## STATED TASK
Copy each of the records below exactly as it appears, leaving out the pictures.

╭──

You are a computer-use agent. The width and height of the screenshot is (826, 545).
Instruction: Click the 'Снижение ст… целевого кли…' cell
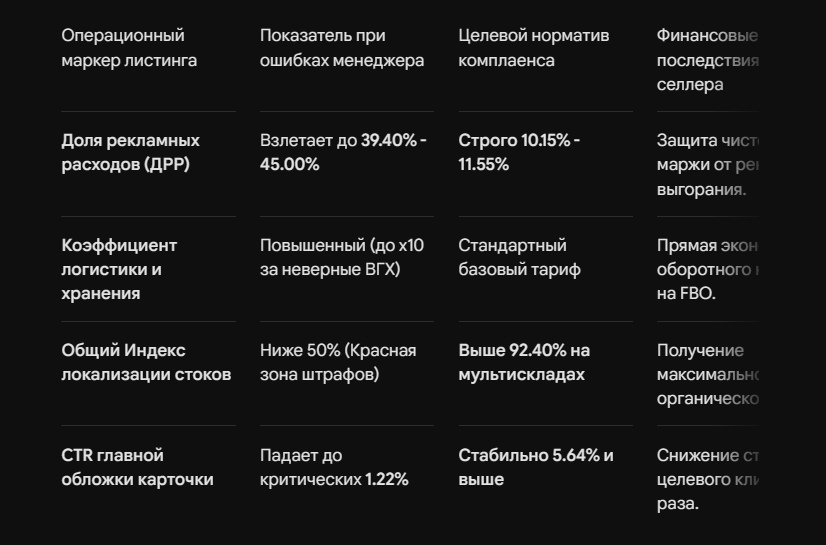707,479
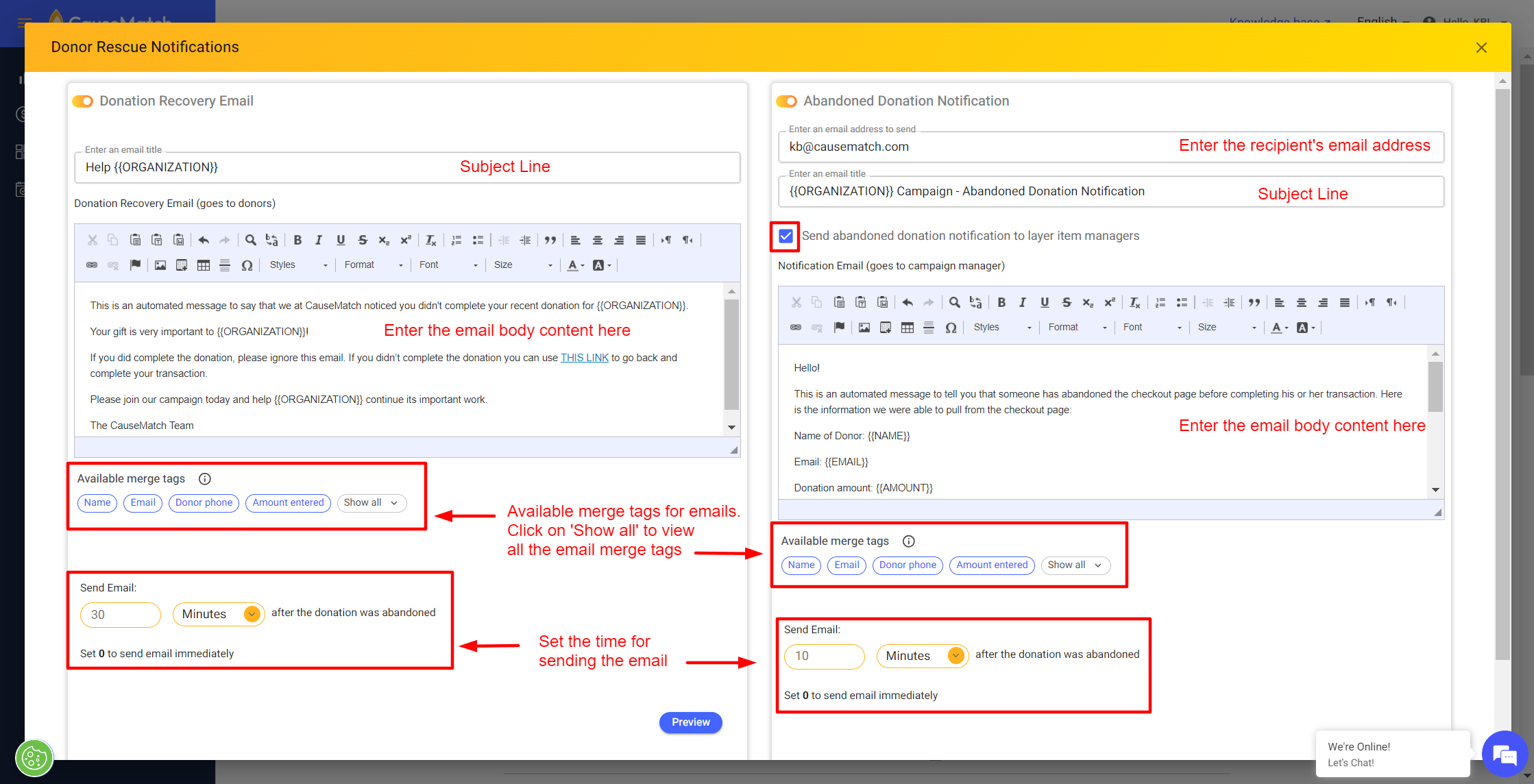Open Minutes dropdown in notification panel
The height and width of the screenshot is (784, 1534).
922,656
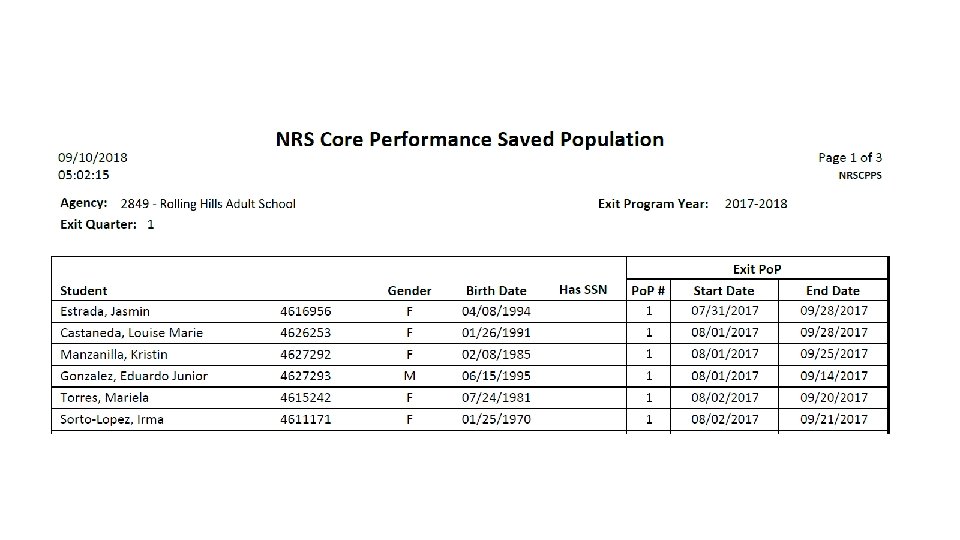This screenshot has height=540, width=960.
Task: Click the student name Estrada, Jasmin
Action: point(103,311)
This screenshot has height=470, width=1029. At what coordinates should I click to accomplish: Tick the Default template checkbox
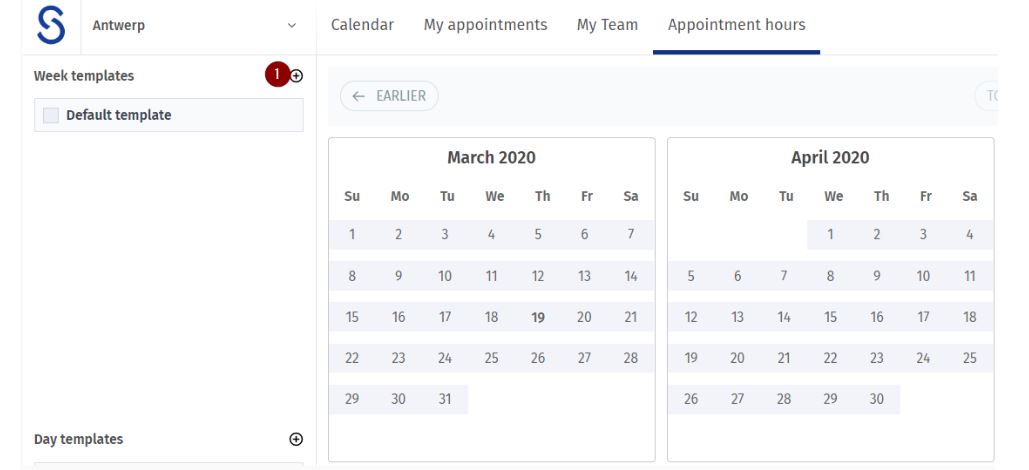pyautogui.click(x=51, y=116)

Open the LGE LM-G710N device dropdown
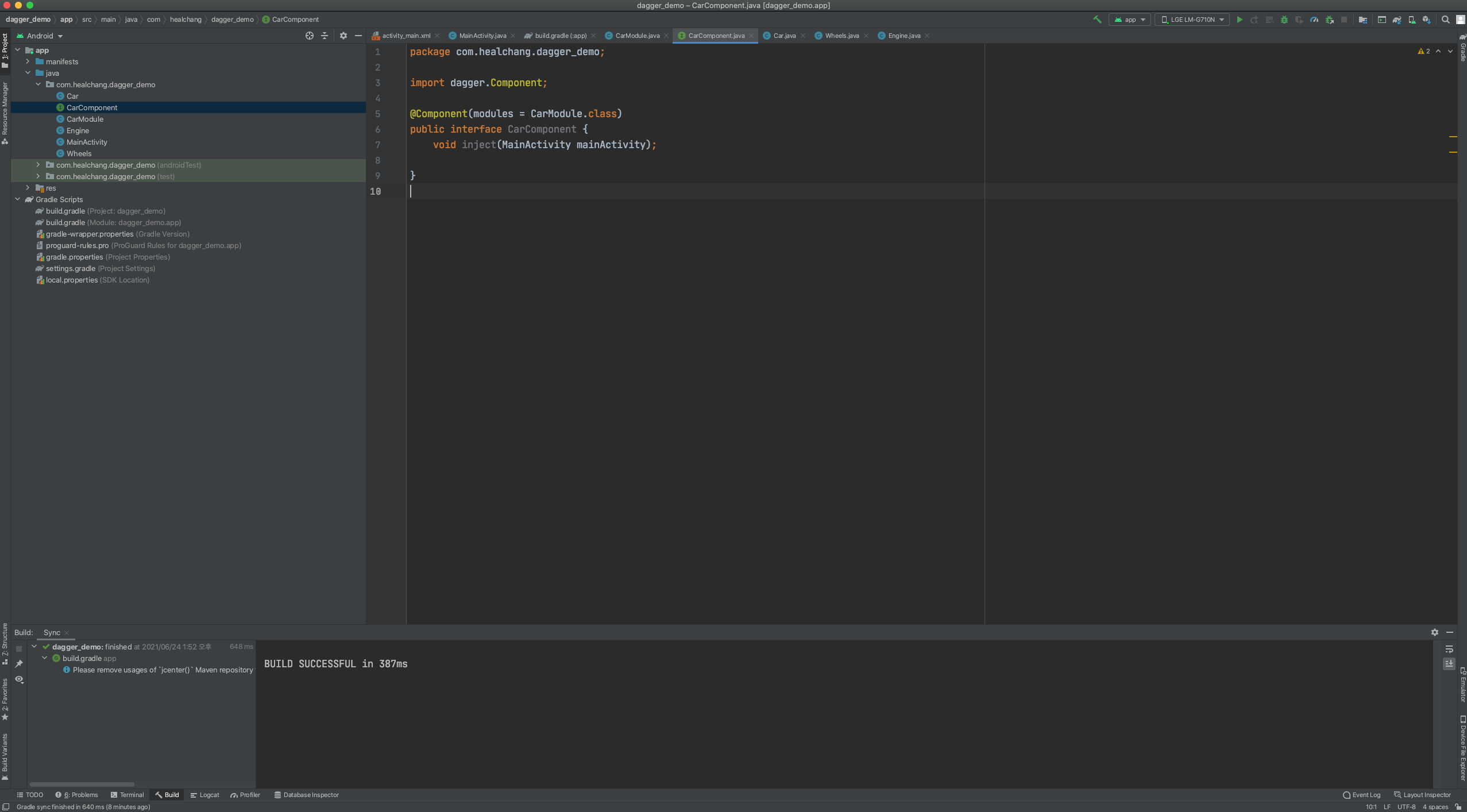pos(1192,20)
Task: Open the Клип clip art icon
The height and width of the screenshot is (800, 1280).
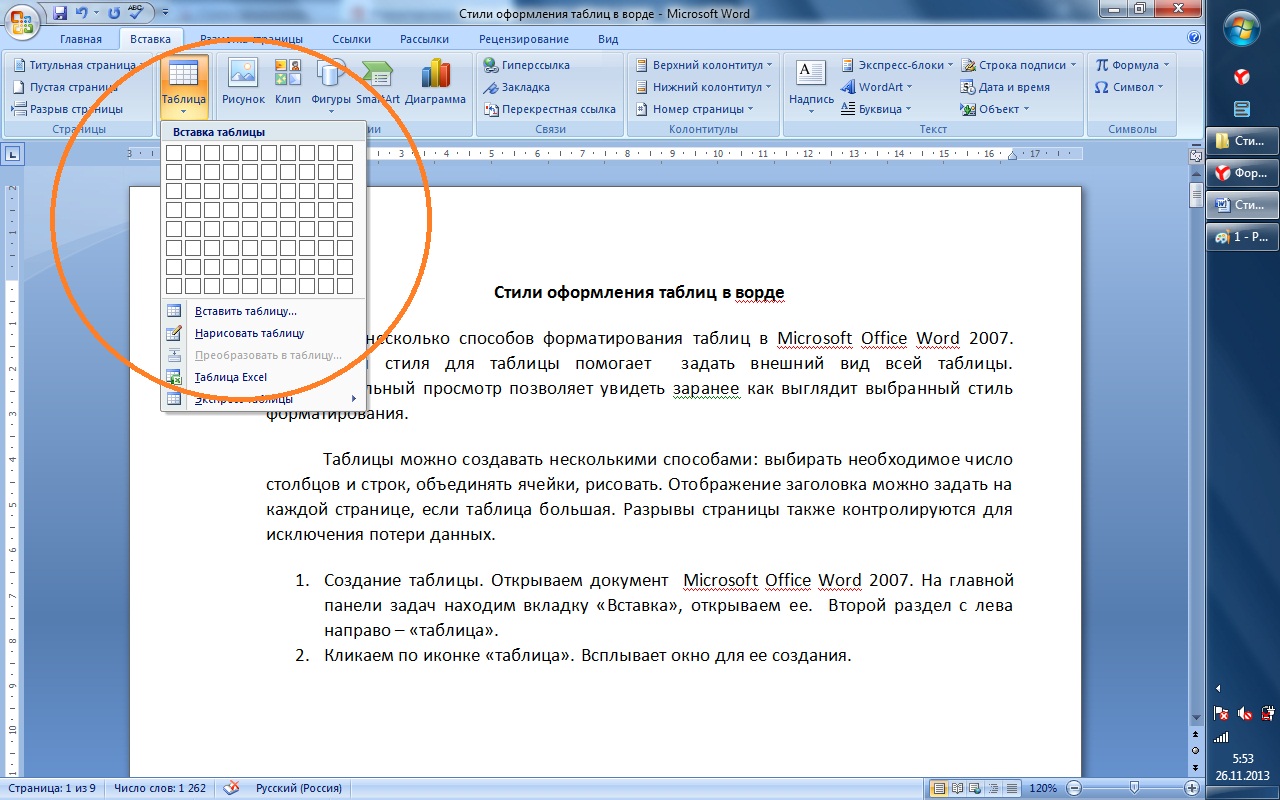Action: 288,81
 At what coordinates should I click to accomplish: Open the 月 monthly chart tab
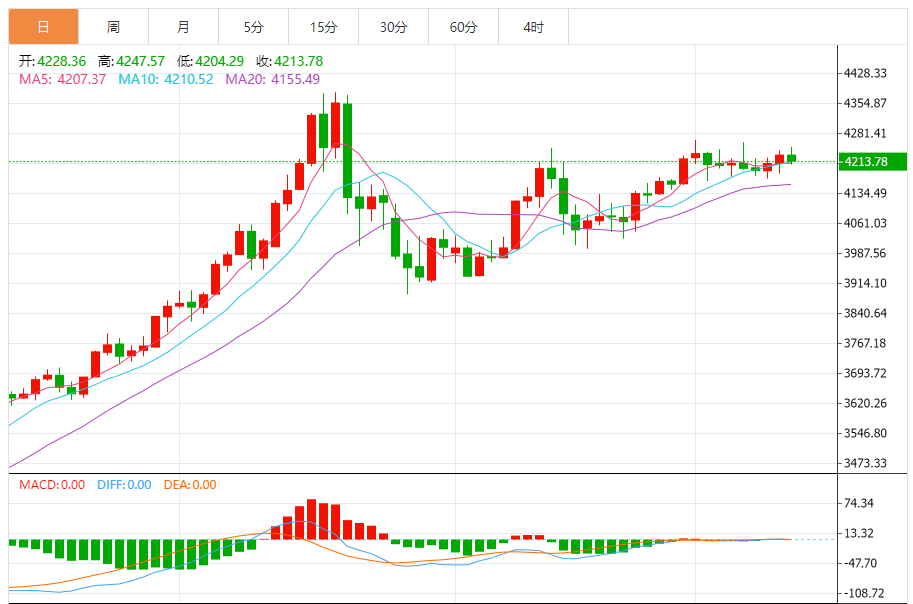(183, 27)
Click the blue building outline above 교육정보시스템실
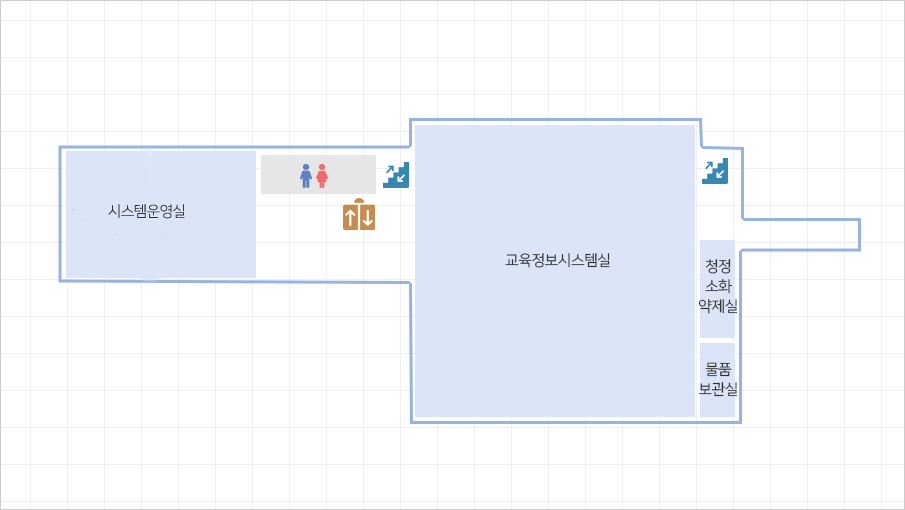Image resolution: width=905 pixels, height=510 pixels. click(x=555, y=119)
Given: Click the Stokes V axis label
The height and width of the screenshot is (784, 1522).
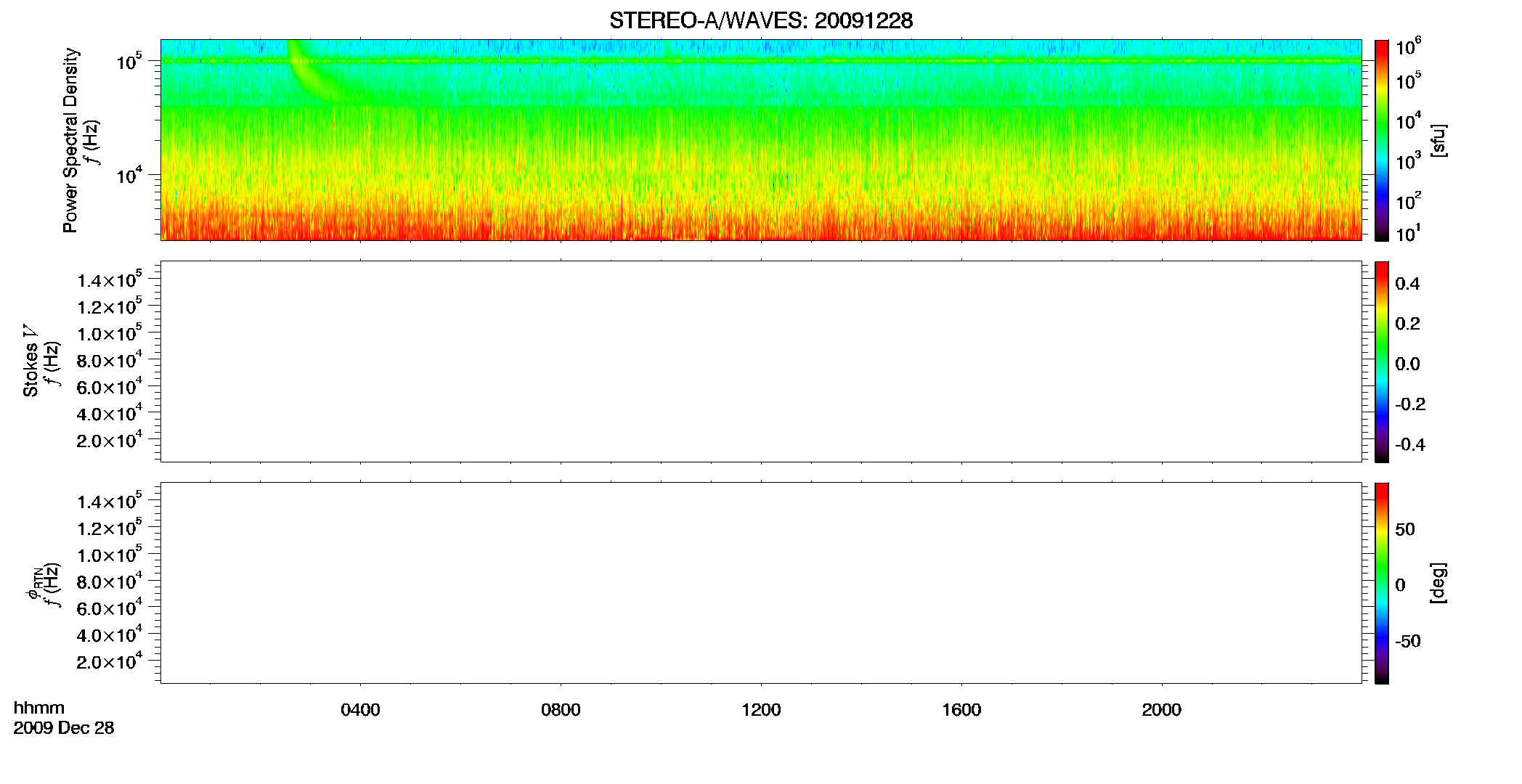Looking at the screenshot, I should point(30,361).

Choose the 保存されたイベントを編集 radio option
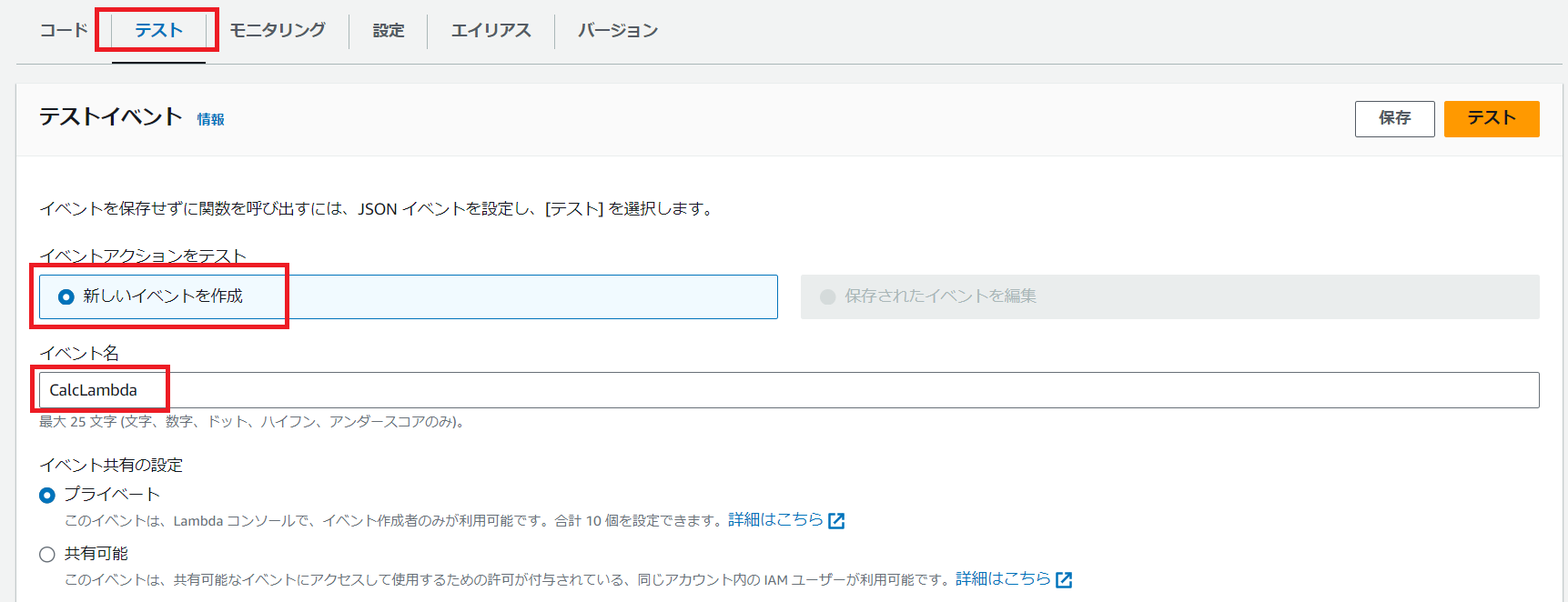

╰──

## COMPLETE RESPONSE
You are a computer-use agent. The width and height of the screenshot is (826, 545).
Instruction: Click the 'Снижение ст… целевого кли…' cell
707,479
Open Minutes dropdown in notification panel
The height and width of the screenshot is (784, 1534).
922,656
This screenshot has height=540, width=960.
Task: Click the student name Estrada, Jasmin
Action: point(103,311)
This screenshot has height=470, width=1029. At what coordinates should I click to accomplish: Tick the Default template checkbox
pyautogui.click(x=51, y=116)

Open the LGE LM-G710N device dropdown
pos(1192,20)
Task: Open the Клип clip art icon
The height and width of the screenshot is (800, 1280).
Action: 288,81
 At what coordinates should I click to accomplish: Open the 月 monthly chart tab
(183, 27)
Click the blue building outline above 교육정보시스템실
Image resolution: width=905 pixels, height=510 pixels. click(x=555, y=119)
Given: Click the Stokes V axis label
The height and width of the screenshot is (784, 1522).
Looking at the screenshot, I should point(30,361).

Choose the 保存されたイベントを編集 radio option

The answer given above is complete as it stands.